Both produce the same ARR numbers at $200k. Both look great in a deck. One of them scales. The other one is a job.

How to diagnose which one you have

Take your CRM. Or your inbox, wherever you actually track customers. And trace the origin of every deal. Not how you closed them. How they first learned you existed.

For each customer: would they have found you if you hadn't pitched them? Not 'did the pitch go well'. Would they have found you at all, without a founder reaching out, a warm intro from someone in your network, or a relationship that pre-dates the company? Every customer where the answer is 'no' is a founder-led deal. It tells you something meaningful about your ability to sell. It tells you almost nothing about your ability to build a repeatable acquisition channel.

The signal that actually matters

The customers who tell you something real are the ones who found you through a mechanism that doesn't require you. A search query that landed on your content. A referral from someone outside your personal network. A stranger who heard about you from another customer. A community thread where your product was recommended by someone you've never met.

At Seed stage, you might have two or three of these. Maybe fewer. But those are the only data points that indicate a go-to-market motion independent of founder relationships is even possible. They are seeds. The other eight are evidence you can sell. That matters. But it is a different thing, and the difference compounds catastrophically as you try to scale.

What to do

If all ten are network deals: you are in a normal place. The move is to build acquisition experiments that remove you from the equation. Systematically, in parallel with the founder-led sales that are still your most efficient short-term channel.

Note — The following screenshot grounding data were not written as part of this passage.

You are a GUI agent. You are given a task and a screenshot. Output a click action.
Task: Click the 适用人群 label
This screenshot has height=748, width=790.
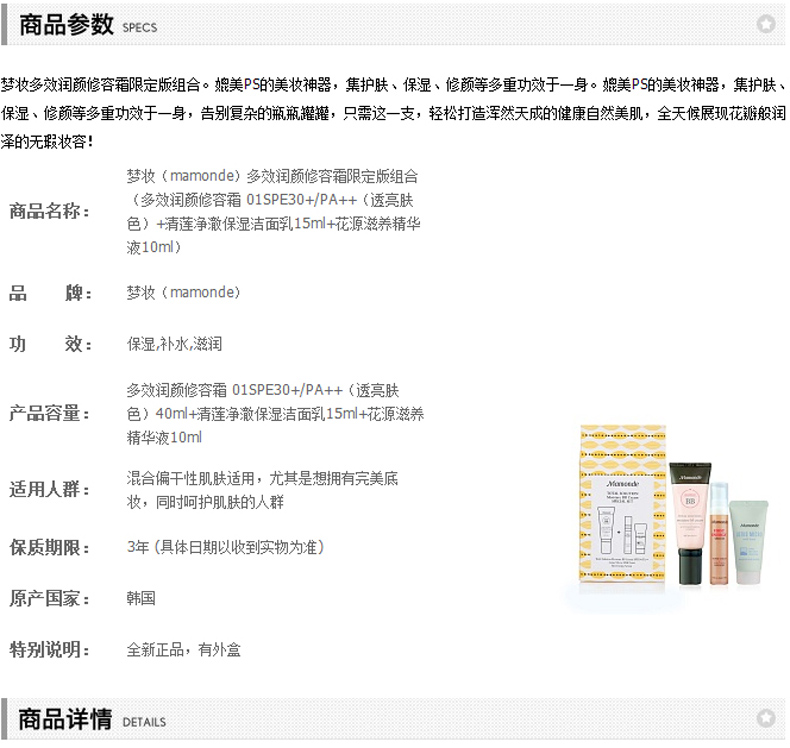[x=49, y=490]
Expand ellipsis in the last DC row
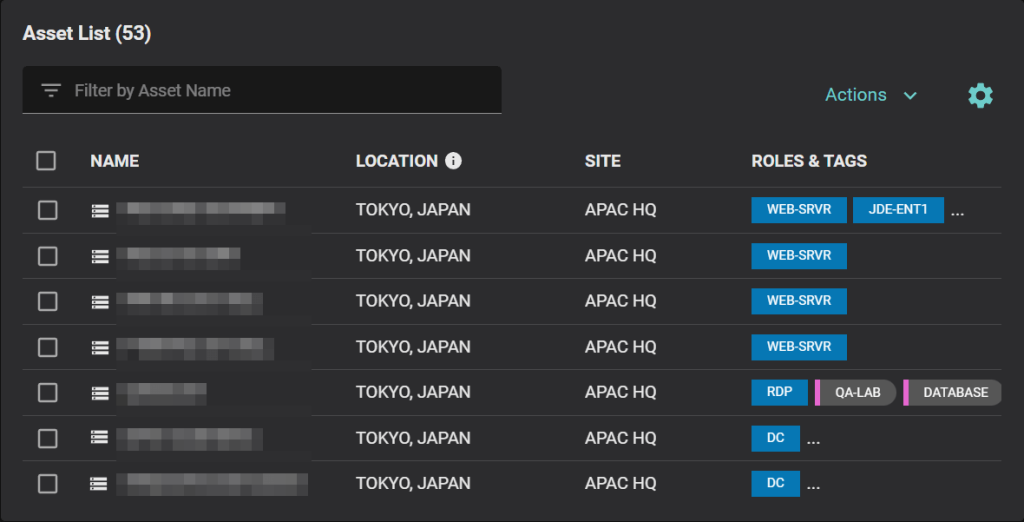The height and width of the screenshot is (522, 1024). coord(813,486)
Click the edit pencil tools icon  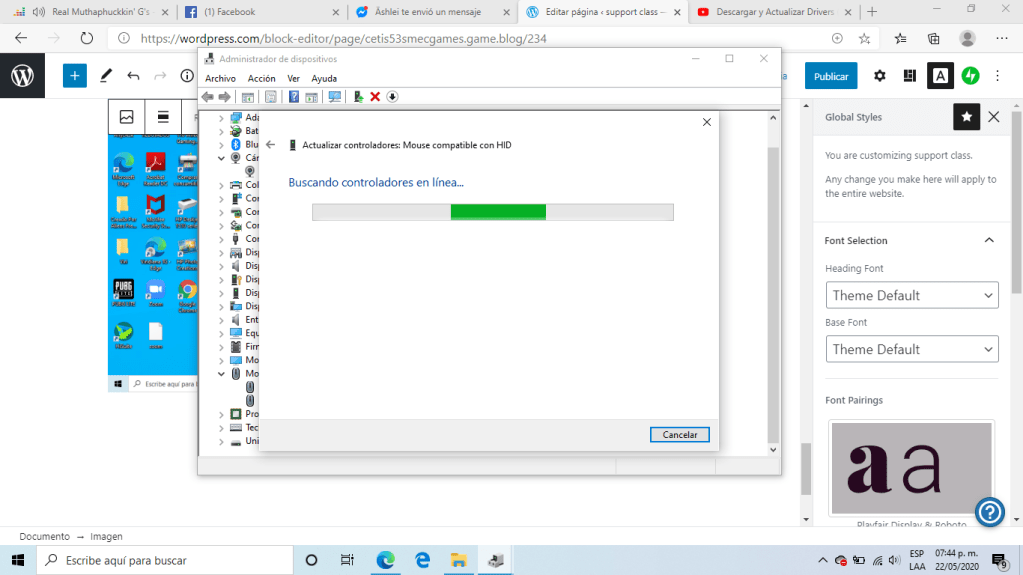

Write content that answers the questions your ICP types into Google without knowing your name. Build a self-serve trial that generates product-qualified leads without a sales conversation. Run a small paid experiment where the messaging has to stand on its own. No warm relationship, no founder credibility in the room, no name recognition to lean on. Go to events and watch what happens when someone other than you describes the product to a stranger.

The goal is not to stop doing founder-led sales. At Seed, it is still your most efficient motion. The goal is to run at least one parallel experiment where you are not in the room. What you find there will tell you more about your readiness to scale than every metric in your investor update combined.

PMF doesn't mean people buy when you pitch them. It means people buy when you don't.